*AIM OF THE TASK*: Within the records below, filter for lines carrying the word "type" and copy them.

*PROVIDED MATERIAL*:
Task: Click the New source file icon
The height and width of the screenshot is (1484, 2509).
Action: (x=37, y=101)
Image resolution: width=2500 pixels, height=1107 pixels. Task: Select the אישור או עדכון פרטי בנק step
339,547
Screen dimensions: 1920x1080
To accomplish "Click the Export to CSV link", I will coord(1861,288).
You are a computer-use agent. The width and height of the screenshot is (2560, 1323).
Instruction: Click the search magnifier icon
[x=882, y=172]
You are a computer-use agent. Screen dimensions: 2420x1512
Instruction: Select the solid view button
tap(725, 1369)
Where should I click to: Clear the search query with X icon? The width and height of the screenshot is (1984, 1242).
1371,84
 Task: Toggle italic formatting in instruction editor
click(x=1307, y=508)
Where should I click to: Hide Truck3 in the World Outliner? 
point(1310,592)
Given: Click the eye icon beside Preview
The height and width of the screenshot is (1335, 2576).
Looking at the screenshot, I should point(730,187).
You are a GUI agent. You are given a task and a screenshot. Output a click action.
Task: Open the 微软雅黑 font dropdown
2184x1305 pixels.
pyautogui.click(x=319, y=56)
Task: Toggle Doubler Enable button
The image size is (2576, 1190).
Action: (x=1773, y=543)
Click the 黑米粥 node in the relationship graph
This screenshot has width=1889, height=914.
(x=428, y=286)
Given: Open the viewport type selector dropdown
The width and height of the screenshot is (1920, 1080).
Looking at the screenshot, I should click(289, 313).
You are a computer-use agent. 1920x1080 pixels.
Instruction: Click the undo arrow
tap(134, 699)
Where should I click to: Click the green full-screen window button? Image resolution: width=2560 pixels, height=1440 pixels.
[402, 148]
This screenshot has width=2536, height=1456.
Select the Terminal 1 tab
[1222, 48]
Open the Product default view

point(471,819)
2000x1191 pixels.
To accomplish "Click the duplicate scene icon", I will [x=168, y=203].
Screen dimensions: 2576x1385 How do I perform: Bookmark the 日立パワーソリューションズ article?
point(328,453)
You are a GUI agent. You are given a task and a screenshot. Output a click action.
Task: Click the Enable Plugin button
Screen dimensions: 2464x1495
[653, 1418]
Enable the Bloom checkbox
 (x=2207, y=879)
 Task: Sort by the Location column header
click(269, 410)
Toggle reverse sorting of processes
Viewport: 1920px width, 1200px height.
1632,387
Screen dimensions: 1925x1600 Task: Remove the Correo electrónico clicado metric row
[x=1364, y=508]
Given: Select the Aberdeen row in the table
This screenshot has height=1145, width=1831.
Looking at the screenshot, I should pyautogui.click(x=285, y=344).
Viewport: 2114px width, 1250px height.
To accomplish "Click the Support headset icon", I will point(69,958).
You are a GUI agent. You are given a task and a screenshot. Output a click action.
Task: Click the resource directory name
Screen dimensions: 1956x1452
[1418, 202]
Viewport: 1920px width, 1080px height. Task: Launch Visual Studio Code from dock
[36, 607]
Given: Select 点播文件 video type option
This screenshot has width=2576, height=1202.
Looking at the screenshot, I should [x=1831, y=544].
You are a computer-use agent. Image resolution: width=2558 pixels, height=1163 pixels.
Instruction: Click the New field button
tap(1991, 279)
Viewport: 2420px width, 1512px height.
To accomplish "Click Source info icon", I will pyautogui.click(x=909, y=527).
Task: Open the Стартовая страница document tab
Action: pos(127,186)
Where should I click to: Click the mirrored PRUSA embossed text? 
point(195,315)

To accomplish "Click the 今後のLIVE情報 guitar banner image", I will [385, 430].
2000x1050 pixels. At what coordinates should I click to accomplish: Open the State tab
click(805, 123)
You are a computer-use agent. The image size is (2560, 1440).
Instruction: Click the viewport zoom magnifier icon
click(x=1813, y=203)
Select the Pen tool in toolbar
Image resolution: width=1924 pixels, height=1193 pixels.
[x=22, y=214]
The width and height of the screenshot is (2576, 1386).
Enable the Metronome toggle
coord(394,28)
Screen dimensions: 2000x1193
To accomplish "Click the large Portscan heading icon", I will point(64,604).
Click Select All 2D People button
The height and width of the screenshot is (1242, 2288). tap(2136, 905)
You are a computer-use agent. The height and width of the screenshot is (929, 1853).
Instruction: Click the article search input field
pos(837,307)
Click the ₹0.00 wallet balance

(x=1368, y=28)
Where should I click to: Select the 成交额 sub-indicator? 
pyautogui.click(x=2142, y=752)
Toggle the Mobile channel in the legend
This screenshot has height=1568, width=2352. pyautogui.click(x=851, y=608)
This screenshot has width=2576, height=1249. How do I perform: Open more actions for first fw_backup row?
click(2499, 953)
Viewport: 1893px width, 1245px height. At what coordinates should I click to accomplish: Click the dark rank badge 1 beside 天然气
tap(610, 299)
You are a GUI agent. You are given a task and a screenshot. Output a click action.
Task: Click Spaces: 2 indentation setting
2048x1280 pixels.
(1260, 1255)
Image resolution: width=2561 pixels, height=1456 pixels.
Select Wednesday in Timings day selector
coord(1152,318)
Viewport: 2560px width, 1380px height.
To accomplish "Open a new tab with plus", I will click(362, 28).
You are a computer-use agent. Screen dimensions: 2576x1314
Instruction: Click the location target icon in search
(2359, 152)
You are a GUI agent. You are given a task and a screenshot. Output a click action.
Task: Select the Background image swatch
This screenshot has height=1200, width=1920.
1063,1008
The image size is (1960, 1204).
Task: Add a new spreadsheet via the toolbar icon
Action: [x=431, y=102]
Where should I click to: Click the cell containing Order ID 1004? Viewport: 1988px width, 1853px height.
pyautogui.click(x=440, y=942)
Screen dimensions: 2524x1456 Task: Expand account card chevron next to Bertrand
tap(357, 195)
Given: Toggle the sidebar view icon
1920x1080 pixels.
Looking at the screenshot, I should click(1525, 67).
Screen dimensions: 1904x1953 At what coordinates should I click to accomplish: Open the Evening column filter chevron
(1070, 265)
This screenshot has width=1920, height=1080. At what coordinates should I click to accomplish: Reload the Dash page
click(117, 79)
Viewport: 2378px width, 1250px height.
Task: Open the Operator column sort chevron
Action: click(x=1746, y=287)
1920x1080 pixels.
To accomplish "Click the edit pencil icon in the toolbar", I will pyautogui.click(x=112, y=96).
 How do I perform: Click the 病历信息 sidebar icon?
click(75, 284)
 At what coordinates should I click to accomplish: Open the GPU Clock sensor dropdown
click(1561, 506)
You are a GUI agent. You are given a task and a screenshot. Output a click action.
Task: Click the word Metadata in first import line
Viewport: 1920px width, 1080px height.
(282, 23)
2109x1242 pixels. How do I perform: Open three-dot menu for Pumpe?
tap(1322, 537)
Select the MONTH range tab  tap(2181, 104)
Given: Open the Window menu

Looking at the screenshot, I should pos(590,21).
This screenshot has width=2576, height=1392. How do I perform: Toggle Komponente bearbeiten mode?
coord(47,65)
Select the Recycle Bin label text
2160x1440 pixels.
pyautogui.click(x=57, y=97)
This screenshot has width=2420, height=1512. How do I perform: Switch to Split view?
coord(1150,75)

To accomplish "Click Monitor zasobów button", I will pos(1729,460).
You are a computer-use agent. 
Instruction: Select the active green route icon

*SOLUTION BELOW*:
Given: Open the viewport type selector dropdown
Given: Select 点播文件 video type option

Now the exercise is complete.